Myocardial infarction (MI) is the foremost cause of mortality in cardiovascular diseases. MI ultimately exacerbates cardiotoxicity due to the release of toxicity biomarkers and inflammatory infiltration.

AIM

Vernodalin (VN) is a renowned cytotoxic sesquiterpene lactone that possesses antioxidant, anticancer, and anti-inflammatory properties. The cardioprotective mechanism of VN remains concealed. Hence, we explored the cardioprotective efficacy of VN on isoproterenol (ISO)- mediated MI and analyzed its underlying mechanism.

METHODS

To investigate the cardioprotective potential of VN (10 mg/kg bw), Wistar albino rats were subcutaneously injected with ISO (85 mg/kg bw) to induce MI. The assessment included measurements of heart weight/body weight index, hemodynamics, toxicity enzymes, histology, inflammatory mediators, and signaling pathway. While decreasing hemodynamic parameters and VEGF-B, AMPK, and eNOS signaling pathways, ISO increased heart weight/body weight index, cardiotoxicity enzymes, biomarkers, inflammation, and histological alterations.

RESULTS

Treatment with VN could significantly (pπ0.05) mitigate the heart weight/body weight index, cardiotoxicity enzymes, biomarkers, inflammatory cytokines, and histopathological changes while enhancing hemodynamic parameters and VEGF-B, AMPK, and eNOS signaling pathways.
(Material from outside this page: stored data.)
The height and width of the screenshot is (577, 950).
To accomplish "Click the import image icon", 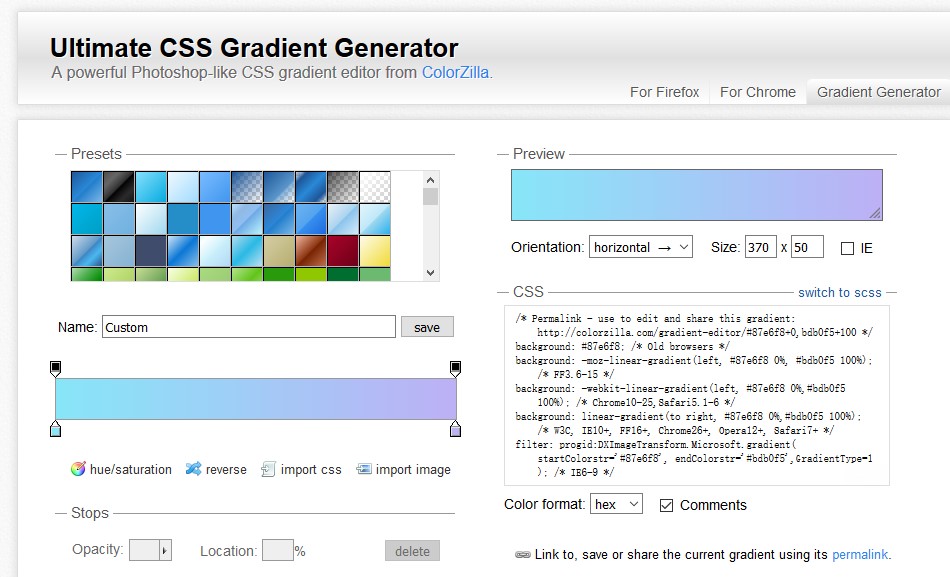I will click(x=364, y=469).
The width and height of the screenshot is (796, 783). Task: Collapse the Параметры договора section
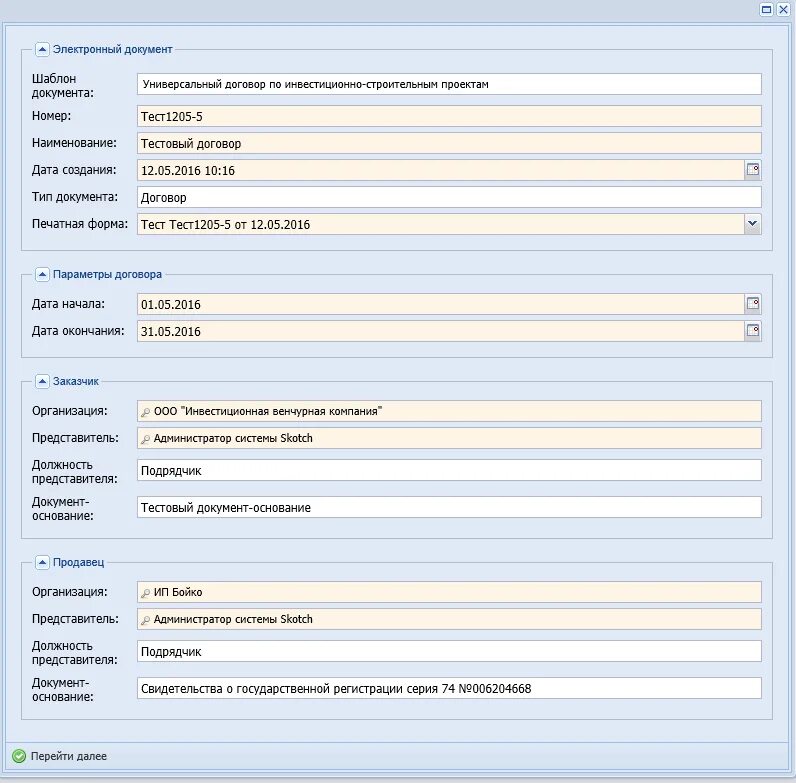pos(42,274)
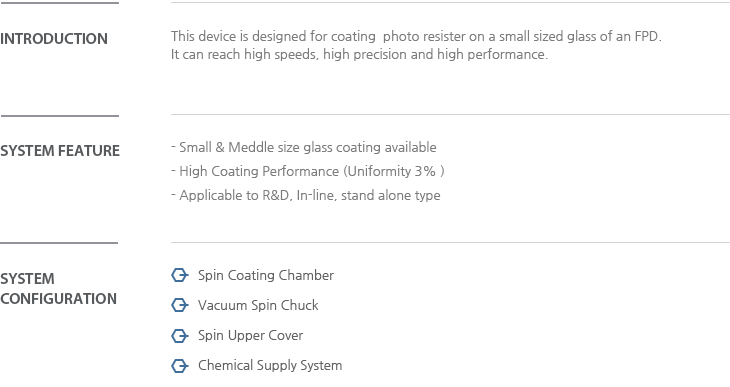Click the 'Applicable to R&D, In-line' line
Viewport: 730px width, 387px height.
(x=306, y=195)
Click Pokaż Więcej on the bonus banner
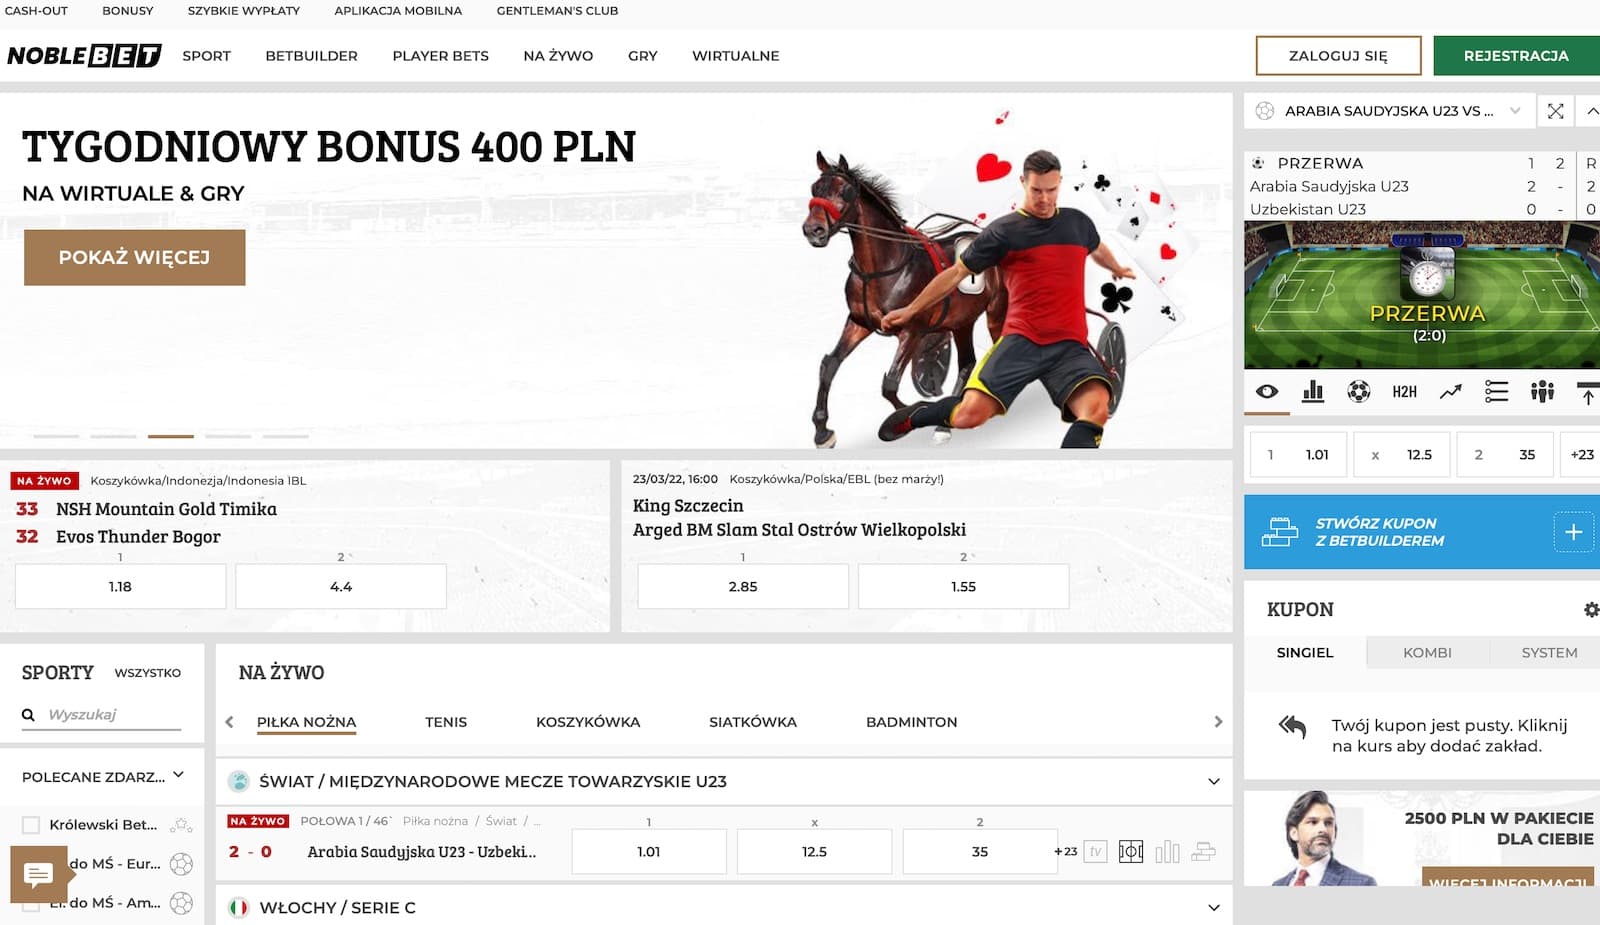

Collectively, our findings revealed that the VN ameliorated defensive action against MI and averted myocardial injury by reducing the NF-κB-mediated inflammatory pathways in rats.

CONCLUSION

These findings established that VN expressively preserves the myocardium and employs anti-inflammatory actions by regulating NF-κB, VEGF-B, AMPK, and eNOS signaling pathways.